Now, Bolaños added, “we want to take the definitive step for this new stage in Catalonia.”

In November, Sánchez’s Socialist Party filed a bill granting blanket amnesty to all those who have been prosecuted for their involvement with the pro-Catalan independence movement since 2012. This was part of a deal to form a minority coalition government with the far-left alliance Sumar and the backing of the Junts Catalan separatist party.

The agreement with Junts put an end to months of political paralysis in the country after an election in July left no party with a clear path to a majority.

But the proposed amnesty bill also sparked enormous protests, with tens of thousands of people taking to the streets across Spain.

The bill also sparked concerns in Brussels, with European Justice Commissioner Didier Reynders sending a letter to the Spanish authorities asking for details about the planned law even before it was filed.

Bolaños, who held meetings with Reynders and Commission Vice President for Values and Transparency Věra Jourová last week to discuss the controversial amnesty, said he believed the bill will be approved “during the first quarter of next year.”

Asked about Brussels’ questions on the amnesty law, Bolaños said “there is no concern … which I know there is not, because they have told me on the phone and [in person] that there is no concern for the rule of law.”

The amnesty “is in line with the values of the European Union, the value of dialogue, of coexistence, of overcoming conflict,” Bolaños insisted.

But a spokesperson for the European Commission said that although the EU’s executive had not yet said whether it had concerns about the amnesty law, it still had “questions” about the bill.

Last week, Junts separatist leader Carles Puigdemont warned he would be willing to withdraw his support to Prime Minister Sánchez’s government if “there is not sufficient progress” in negotiations for Catalan independence.

He has also said he would be open to working with the conservative Popular Party (PP) to depose Sánchez mid-term.

But Bolaños said these were merely empty threats, because the PP would need the support from the far-right Vox party — which has taken a hard line against Catalan independence — to topple Sánchez.

“What’s true is that the Popular Party would love to make a pact with Junts … in fact, they tried over the summer,” the minister said.

“But they failed because the Spanish Popular Party is chained to the Spanish ultra-right … [without which] it cannot achieve a majority,” he added.

Asked whether he agreed with Puigdemont’s assessment that there were politicized judges in Spain, Bolaños said it was possible.

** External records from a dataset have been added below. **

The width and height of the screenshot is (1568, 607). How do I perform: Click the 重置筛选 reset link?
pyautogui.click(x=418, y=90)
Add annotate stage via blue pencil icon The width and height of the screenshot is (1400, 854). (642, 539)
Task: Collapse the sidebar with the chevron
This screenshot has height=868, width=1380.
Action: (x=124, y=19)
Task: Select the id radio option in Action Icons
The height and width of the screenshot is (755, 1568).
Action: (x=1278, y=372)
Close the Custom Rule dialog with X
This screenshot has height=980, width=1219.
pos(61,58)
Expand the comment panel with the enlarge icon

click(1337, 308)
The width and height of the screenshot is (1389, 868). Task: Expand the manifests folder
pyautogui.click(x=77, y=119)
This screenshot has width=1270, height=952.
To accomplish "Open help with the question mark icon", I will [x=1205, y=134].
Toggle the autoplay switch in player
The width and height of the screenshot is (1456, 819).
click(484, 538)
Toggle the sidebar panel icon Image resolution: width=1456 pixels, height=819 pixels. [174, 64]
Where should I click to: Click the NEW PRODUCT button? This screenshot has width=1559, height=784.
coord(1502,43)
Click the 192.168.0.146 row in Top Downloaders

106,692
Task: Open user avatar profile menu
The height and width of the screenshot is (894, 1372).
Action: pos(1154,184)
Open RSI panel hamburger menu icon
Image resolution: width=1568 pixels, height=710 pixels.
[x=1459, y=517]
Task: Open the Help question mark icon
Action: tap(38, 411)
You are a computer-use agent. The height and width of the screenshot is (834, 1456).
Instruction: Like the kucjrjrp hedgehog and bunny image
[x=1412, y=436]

But, he added, if any cases were confirmed, they would be prosecuted. He cited previous instances where officials had illegally “fabricated evidence” as an example of action that could be prosecuted.

New parliamentary investigative committees, created at the behest of Junts, will inquire about such alleged “lawfare” cases.

“If in these investigative committees any criminal case is discovered, it will be transferred to the Prosecutor’s Office so that the Prosecutor’s Office can initiate legal action” against such judges or officials, Bolaños said.